Le doute radical
Thèse
Une méthode qui consiste à douter de tout de façon systématique. Mes sens peuvent me tromper, je suis peut-être en train de rêver le monde extérieur, un malin génie peut très bien faire en sorte que les mathématiques soient une illusion... Le but est d'arriver à douter de tout, jusqu'à trouver une vérité absolument certaine, qui résiste au doute et sur laquelle je peux donc fonder la connaissance : le cogito – je pense donc je suis. Ce n'est pas une certitude isolée : c'est le point fixe absolu à partir duquel Descartes entend reconstruire, pierre par pierre, l'édifice entier du savoir – la nature de l'âme, l'existence de Dieu, puis celle du monde extérieur.
« Je pense donc je suis » – Le discours de la méthode, 1637
Exemples
- Les sens me trompent : une tour carrée me paraît ronde de loin. Un bâton droit semble se briser quand je le plonge dans l'eau.

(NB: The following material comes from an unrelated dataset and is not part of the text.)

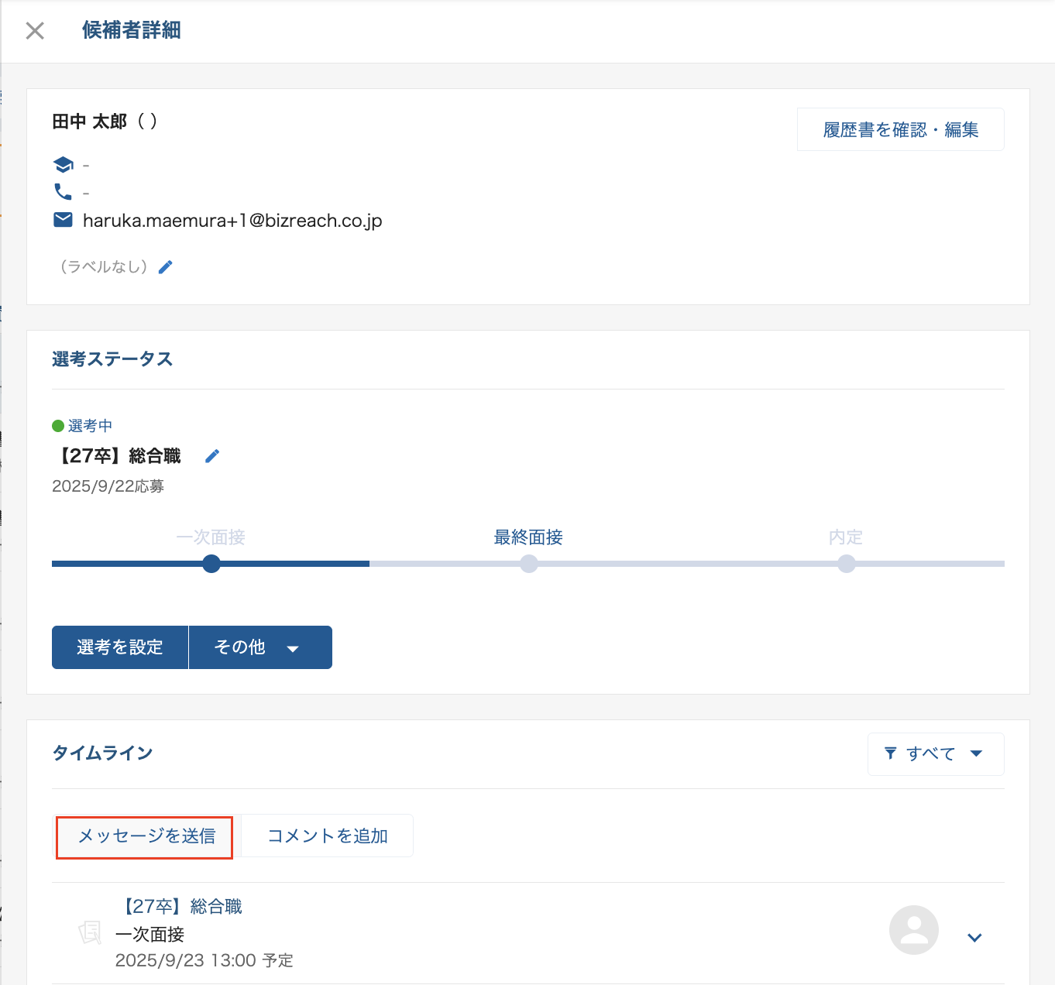Open the 【27卒】総合職 link in timeline
The image size is (1055, 985).
point(183,907)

- Je peux douter de tout, sauf du fait que je doute. Or douter, c'est penser, et si je pense, cela veut forcément dire que j'existe, j'en fais l'expérience immédiate et indubitable. Le cogito est la seule certitude indestructible.
Notes
Le doute est un outil pour atteindre le certain, pas un scepticisme définitif. Descartes déroulera son raisonnement à partir du cogito pour fonder la science et la connaissance. Aussi, il est important de noter que le cogito change dans l'œuvre majeure de Descartes : il devient « Je suis, j'existe » dans les Méditations métaphysiques. La nuance tient au fait que le cogito n'est pas un raisonnement, je ne déduis pas mon existence du fait que je pense. Aussi longtemps que je pense, j'existe. Penser, c'est exister. Je ne conclus pas mon existence, je la saisis immédiatement, intuitivement.
Débat
Hume : le doute cartésien lui-même repose sur des habitudes mentales qu'on ne peut pas fonder rationnellement. Sartre : le cogito ne prouve pas l'existence d'une substance pensante, seulement qu'il y a de la pensée.